Ciò che muove le vicende umane ancora oggi è la lotta di classi di cui Marx parla nel Manifesto o la guerra di tutti contro tutti del Leviatano di Hobbes che ci invitano amaramente a ipotizzare di non aver mai abbandonato un primordiale stato di natura.


Oggi, anziché plebei e patrizi o borghesi e aristocratici, abbiamo americani contro cinesi, cinesi contro russi, russi contro americani, insomma il mondo contro se stesso. La guerra non è più, o non solo, guerra tra ceti o tra classi, ma guerra tra Nazioni che, tuttavia, hanno vissuto la globalizzazione e dovrebbero imparare a ragionare su obiettivi comuni. L’assurdo perpetuarsi di questo conflitto emerge perfettamente nella serie in cui in si capisce che è inutile ostentare un fervente nazionalismo in una missione che comprende un team scientifico di indiani, belgi, cinesi; così come è esilarante parlare di una missione che metterà di nuovo gli stivali americani sulla Luna, se gli stivali sono made in China.
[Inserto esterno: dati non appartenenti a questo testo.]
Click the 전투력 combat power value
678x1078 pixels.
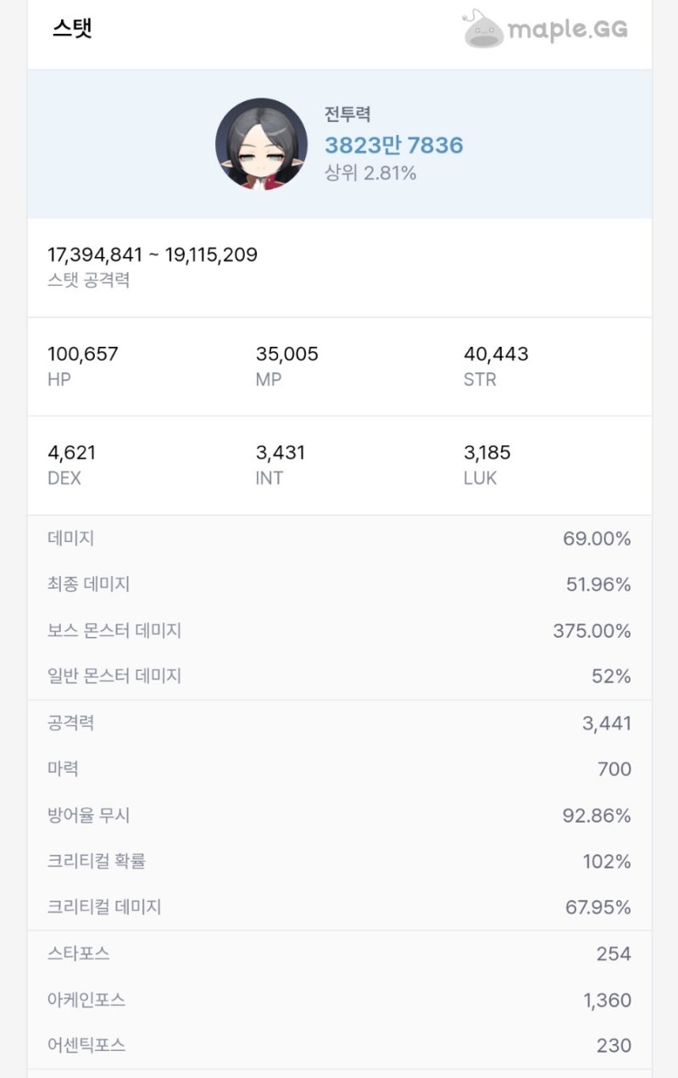[x=393, y=145]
Per questo è fondamentale l’eccentrico Mallory che con il suo brillante sarcasmo demolisce la visione semplicistica del generale.

Per Mallory la guerra è una battaglia di testosterone, per Naird è portatrice di democrazia; per Mallory è la scienza a dover stabilire a quali condizioni ambientali lanciare un razzo, per Naird bisogna affidarsi all’intuito e al rischio. Mallory è la controparte di Naird, la nemesi a cui continuamente obietta tutto: l’outfit, la camminata poco virile, i dispendiosi metodi di ricerca. Ciononostante, il brillante scienziato è il primo a cui Naird si rivolge per scegliere un completo elegante o per risolvere un conflitto con i suoi superiori.


Attraverso il confronto con il fedele Mallory da un lato e i consigli della stravagante moglie Maggie dall’altro, Naird impara a ragionare seguendo un’etica personale che non si colori necessariamente di stelle e strisce bianche e rosse, ma gli consenta di agire scegliendo quale ruolo sociale abbia la precedenza: il ruolo di padre e non di comandante, di uomo indipendente e non di pedina del governo.


Tuttavia, bisogna dire che lo sviluppo del personaggio di Carell non è lineare nei vari episodi, in quanto alterna momenti in cui si comporta come il perfetto soldato e altri in cui riscopre una morale autonoma. Dopo un pilot esilarante e un secondo episodio che preannuncia una storia di grosse risate, la serie risulta un po’ fiacca, forse proprio per l’eccessiva l’ostentazione di un americanismo che abbiamo imparato a riconoscere per quello che è: anacronistico e fuori luogo, quanto i tweet del presidente Trump a cui vari episodi strizzano ironicamente l’occhio. Vale comunque la pena di guardare questa prima stagione, oltre che per i siparietti Naird-Mallory, anche per godere di un memorabile Steve Carell che balla sulle note dei Beach Boys.